Increasing an SAT score may sound like a small step on the long path to college, but it’s a step away from poverty for many inner city students, believes psychology major Alexa Pazniokas ’12. And in neighborhoods like Bridgeport, Conn., where only 19% of the adult population (25+) have a college degree, hope counts.
Pazniokas is Co-Site Director of Fairfield’s campus chapter of Let’s Get Ready (LGR), a nationwide network of college students mentoring under-served high school students looking to apply to college. The site school is Central High School in Bridgeport, with an enrollment of 413 seniors – 30 of whom have been selected for the LGR program.
“I was fortunate enough to have support from my parents during my college application process,” says Pazniokas, “but the majority of these students are first generation applicants and are navigating the system largely on their own.” In addition to free SAT assistance, the trained college coaches guide the high school seniors through essay preparation and overall application processing, as well as serving as relevant role models and mentors.
A Need for Volunteers
Since Fall 2008, about 30 regularly participating Central High School students and a dozen Fairfield University students have been engaged in the program. With a necessary 5:1 ratio of coaches to participants, this level of volunteers needs to be maintained for rotational purposes. The LGR program is held twice a week at Central High, with each session lasting three hours, plus an additional hour required of each coach for prep work. “It’s a huge time commitment so a larger core of volunteers would be amazing,” says Pazniokas.
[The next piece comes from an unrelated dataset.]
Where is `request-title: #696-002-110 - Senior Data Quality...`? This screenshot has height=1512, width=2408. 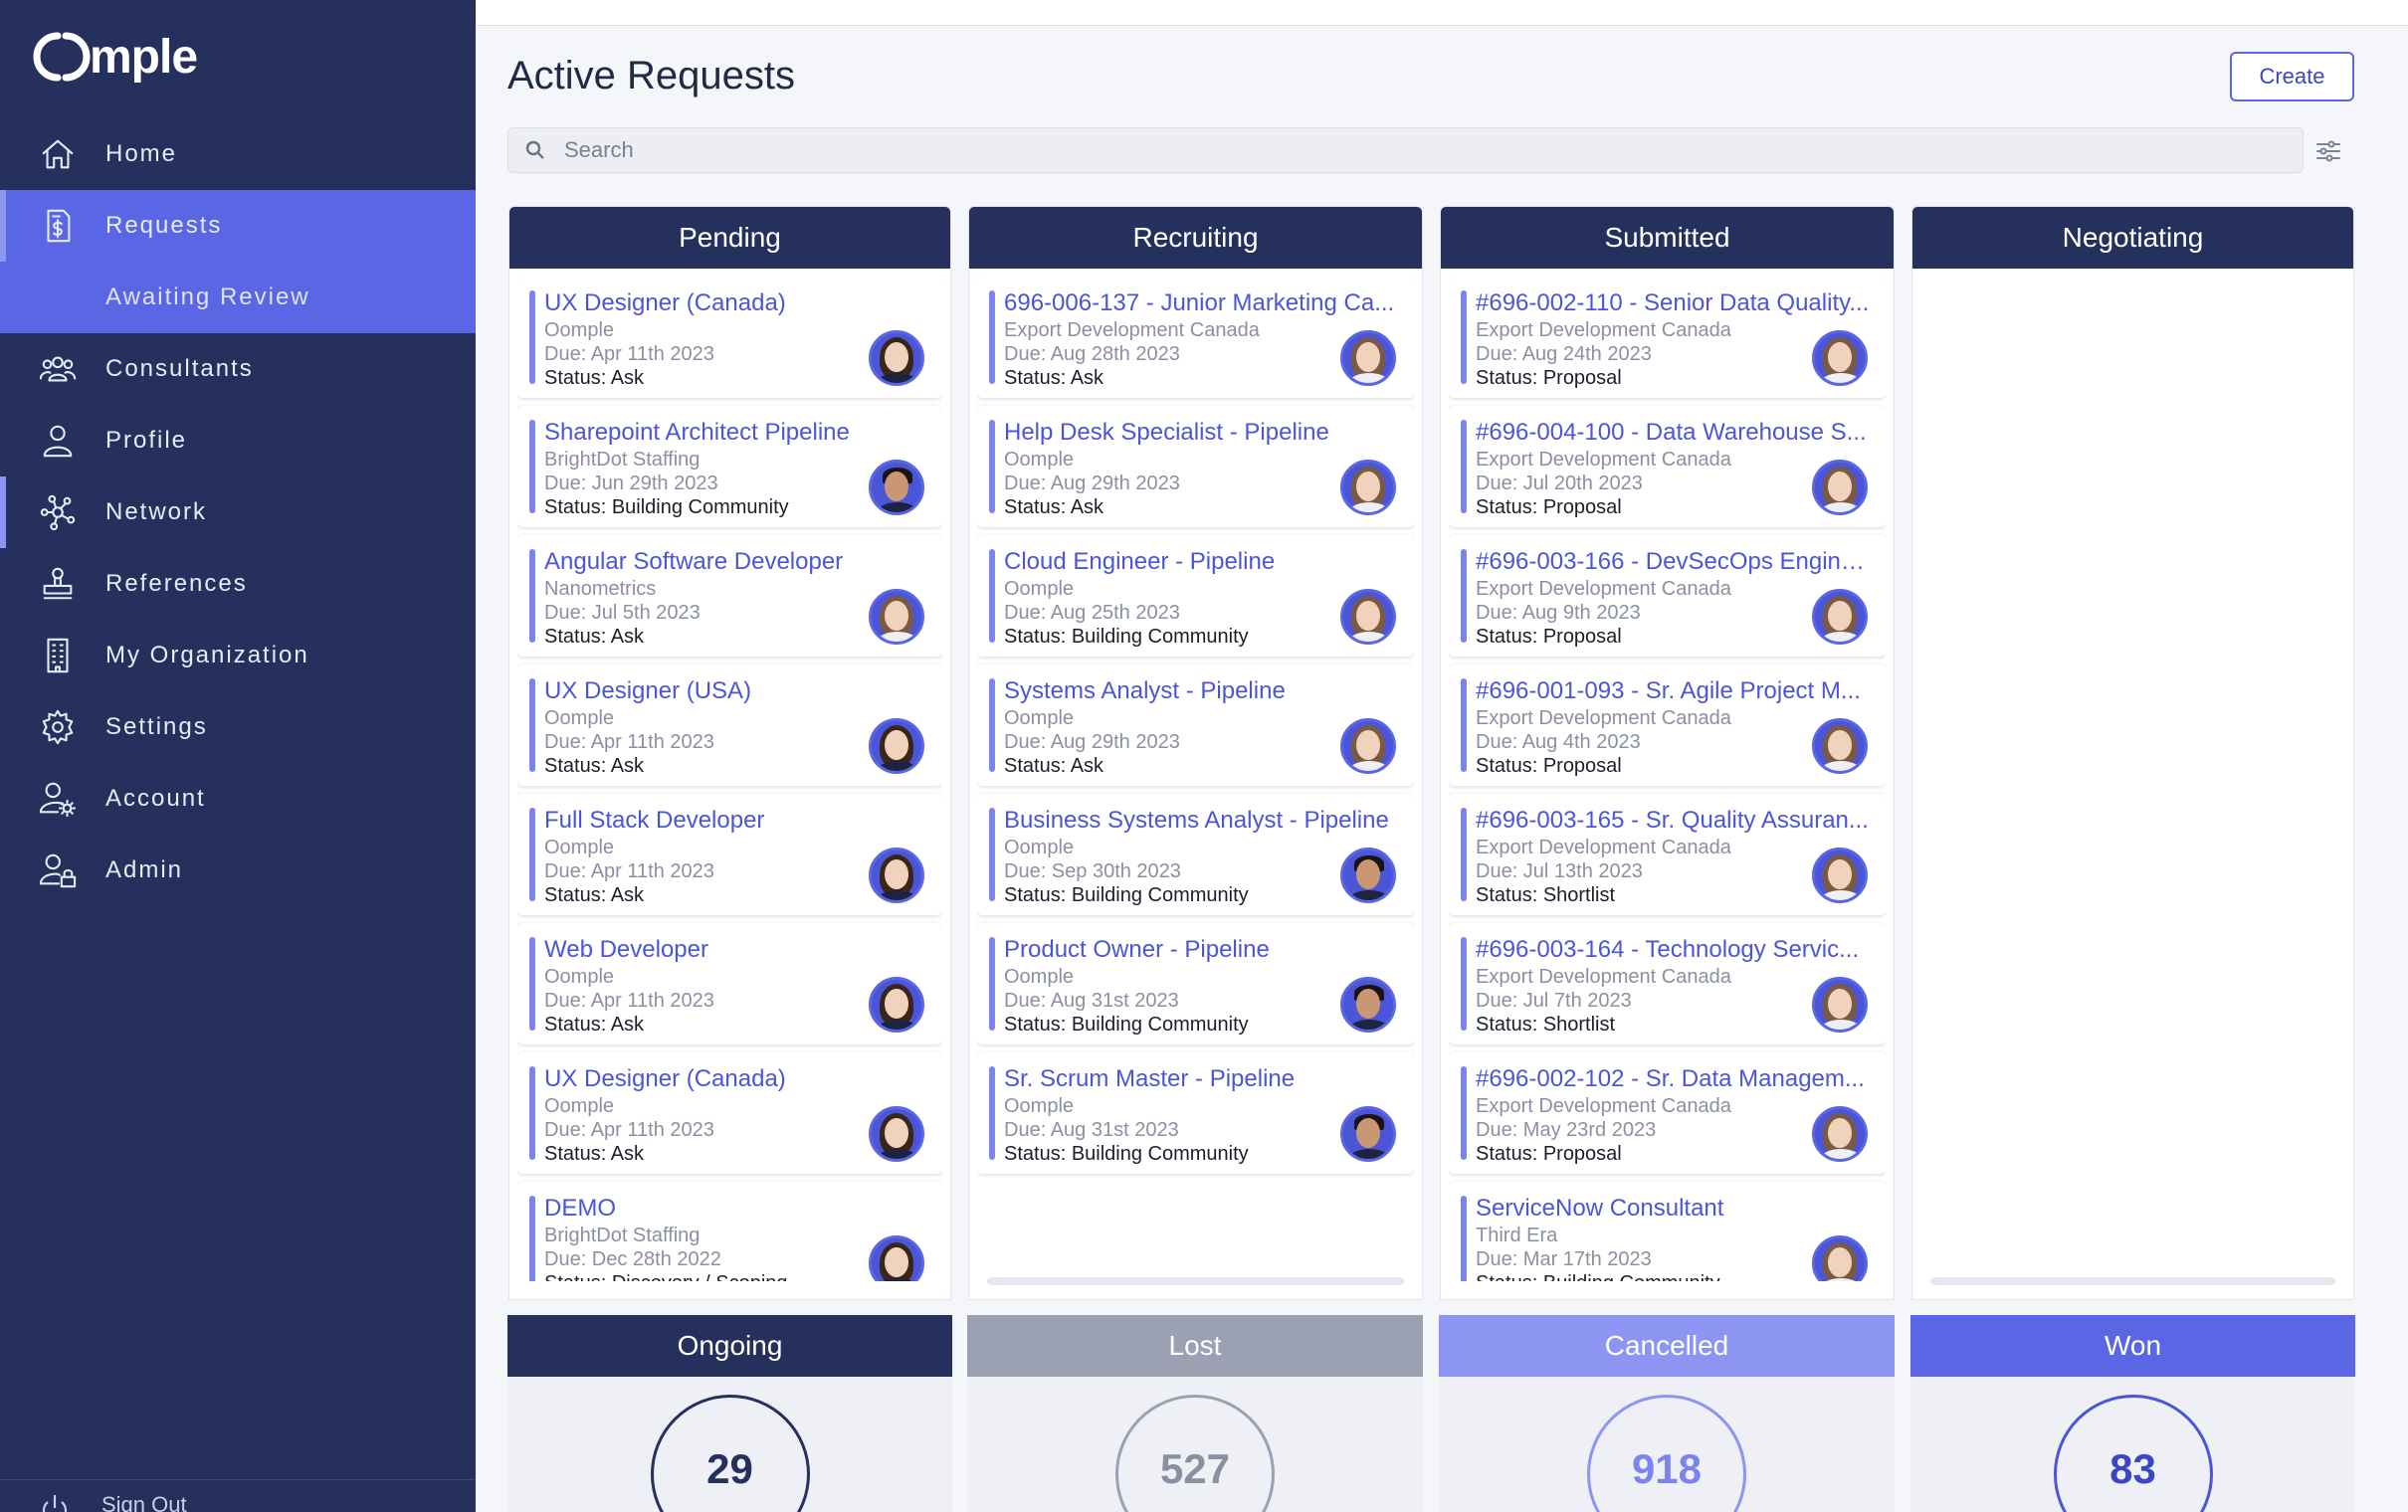 request-title: #696-002-110 - Senior Data Quality... is located at coordinates (1675, 303).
Many college students are intimidated when they hear about teaching the SAT, notes Pazniokas, but they need not be. Student leaders are trained by the Let’s Get Ready staff from the Boston office and are well prepared for the classroom situation.
The Fairfield Experience
Fairfield University’s Jesuit mission of developing “men and women for others” resonates strongly with Pazniokas, as it’s “something that I have believed in throughout my life,” she says. “Even in high school before I knew I wanted to be a psychology major, I was always interested in working with and helping people as much as I could.”
Pazniokas chose to major in psychology because professionally she’d like to continue on her path of helping others, with a special interest in mentally disabled or autistic children. She has since been inspired by her academic advisor, Dr. Judy Primavera, who has taught two of her psychology courses. “What she’s done with her life has helped me think about what I would like to do with mine,” says Pazniokas.
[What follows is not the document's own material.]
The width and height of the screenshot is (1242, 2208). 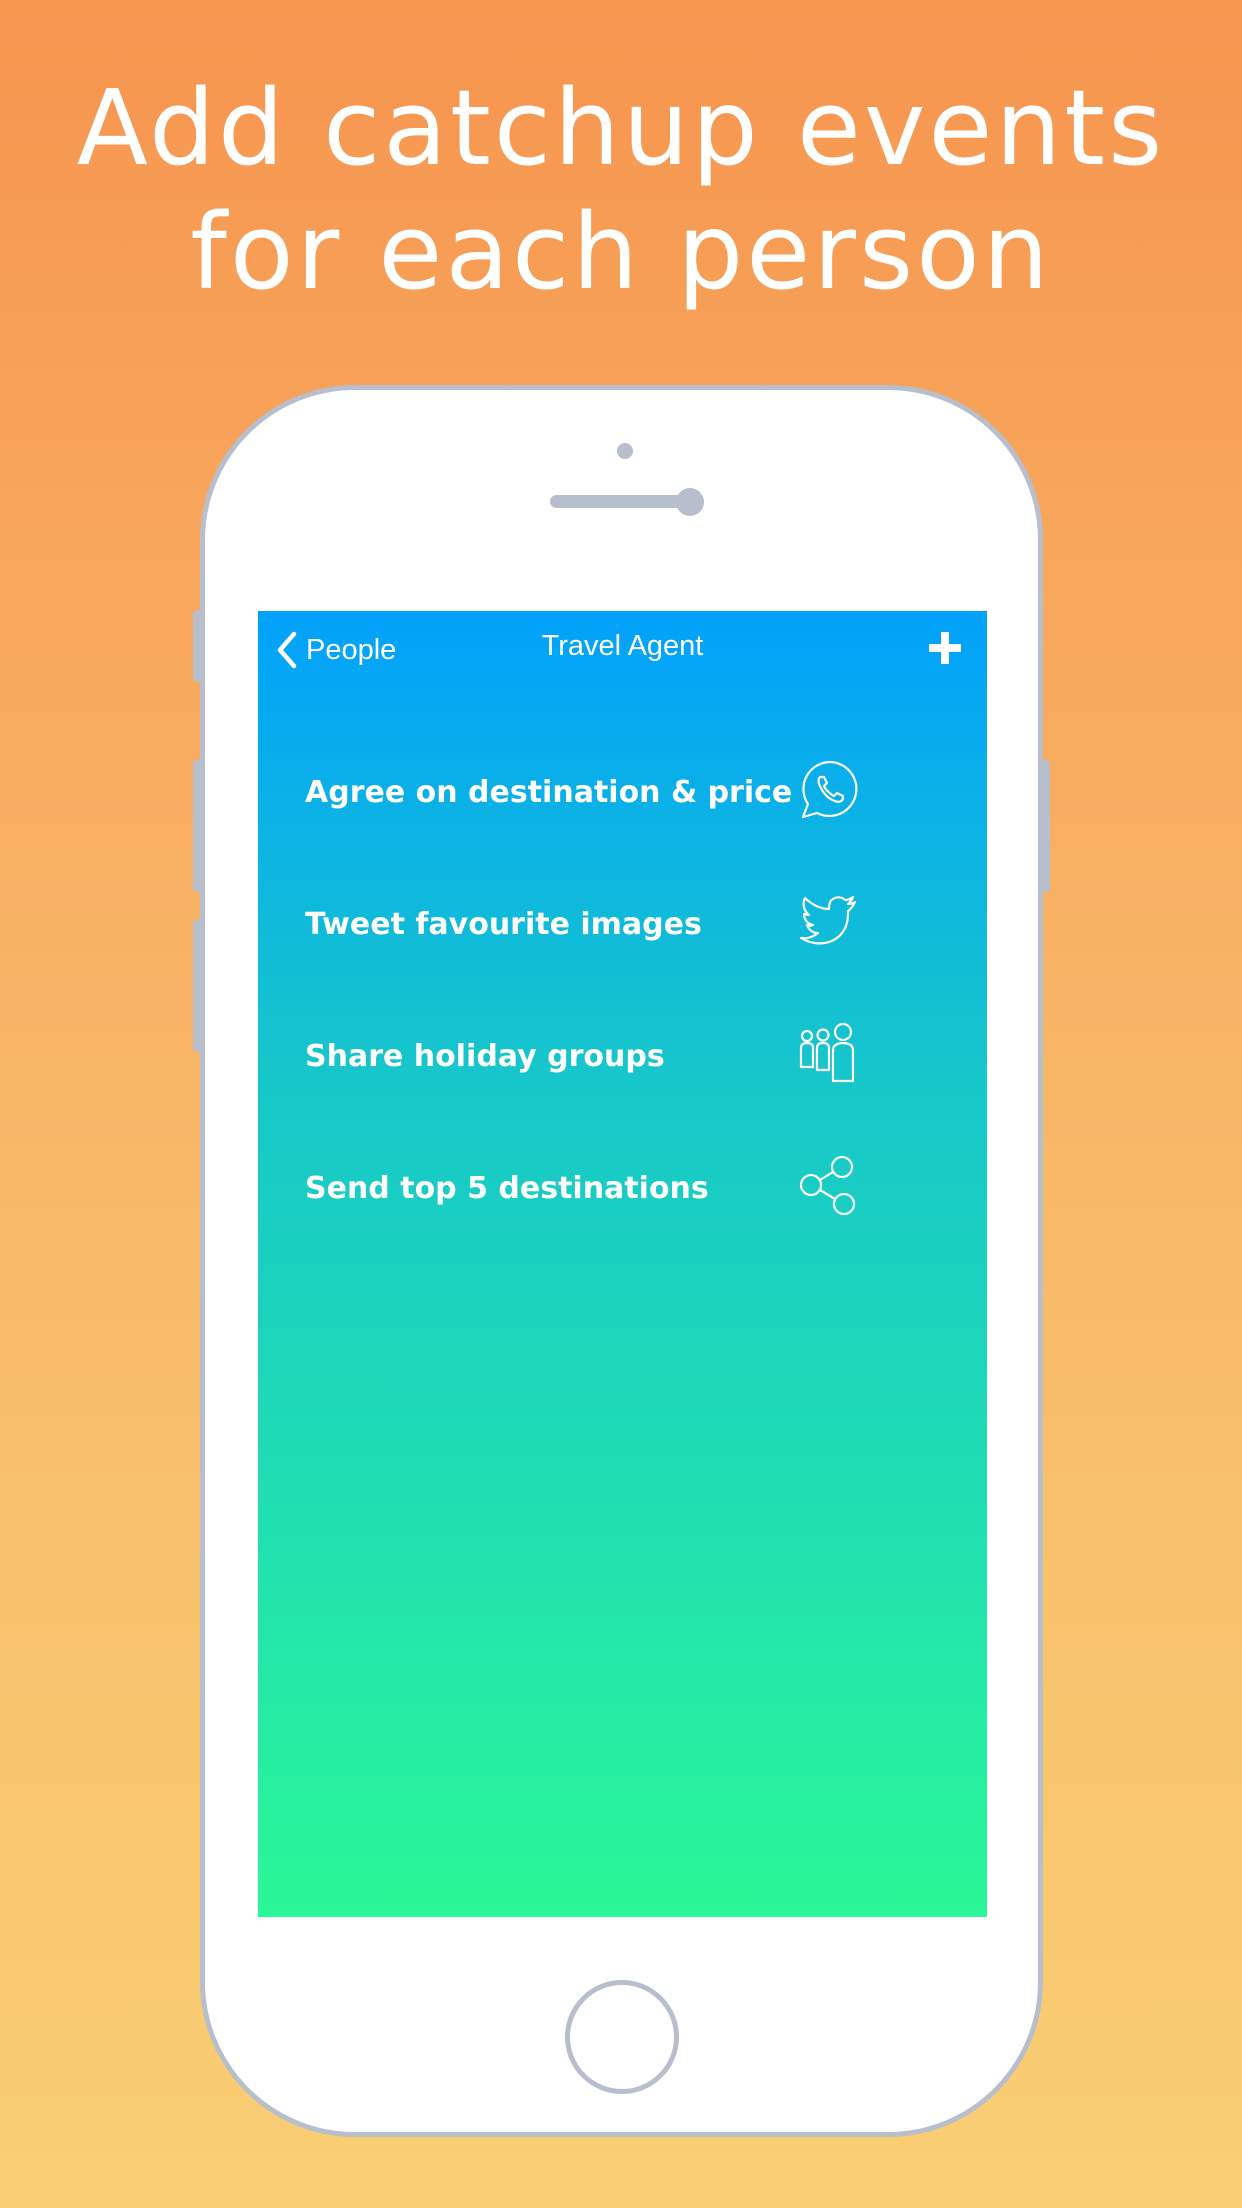 What do you see at coordinates (625, 502) in the screenshot?
I see `phone-speaker` at bounding box center [625, 502].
One of the courses Pazniokas took with Dr. Primavera was Developmental Psychology, a service learning course that involved volunteering in the Head Start programs in Bridgeport. “Professor Primavera has been able to be both a dedicated mother and a clinical psychologist at the same time. Her classes are enriched by her willingness to share her personal experiences,” says Pazniokas, who plans to take another of Dr. Primavera’s classes in Spring 2010.
Tutoring as a Way of Life
No stranger to the role of mentor, Pazniokas has been tutoring students for 7 years. In middle school, she tutored elementary school children in an after-school program; in high school, she volunteered at a homework center in an inner city. The latter experience was very rewarding, she says, as “these kids really needed us.”
When Pazniokas first heard about Let’s Get Ready at the Community Service Fair on Fairfield’s campus during her freshman year, she was ready to sign up as a volunteer but then applied for the assistant director position as soon as it became available. “I was interested in this specific program because I wanted to make a measurable difference in a student’s life during an extremely important time for them,” Pazniokas shares. Plus, with her tutoring experience, she knew it was a position right up her alley.
As co-director of Fairfield’s program this year with Catherine Flatley ’12, a marketing major, Pazniokas and Flatley are responsible for recruiting high school seniors to participate and college students to volunteer their time as coaches. Each semester, their goal is to retain the students and assist coaches with any help needed. In addition, the national organization needs data and statistics that support the success of the program for funding purposes, so there’s a lot of clerical work for the leadership pair such as grading SAT practice tests.
The results for Fairfield’s chapter? In Fall 2008, the median increase in SAT scores of the Central High School participants between Diagnostic Test #1 and the actual October SAT was 120 points. Now that’s a measurable difference!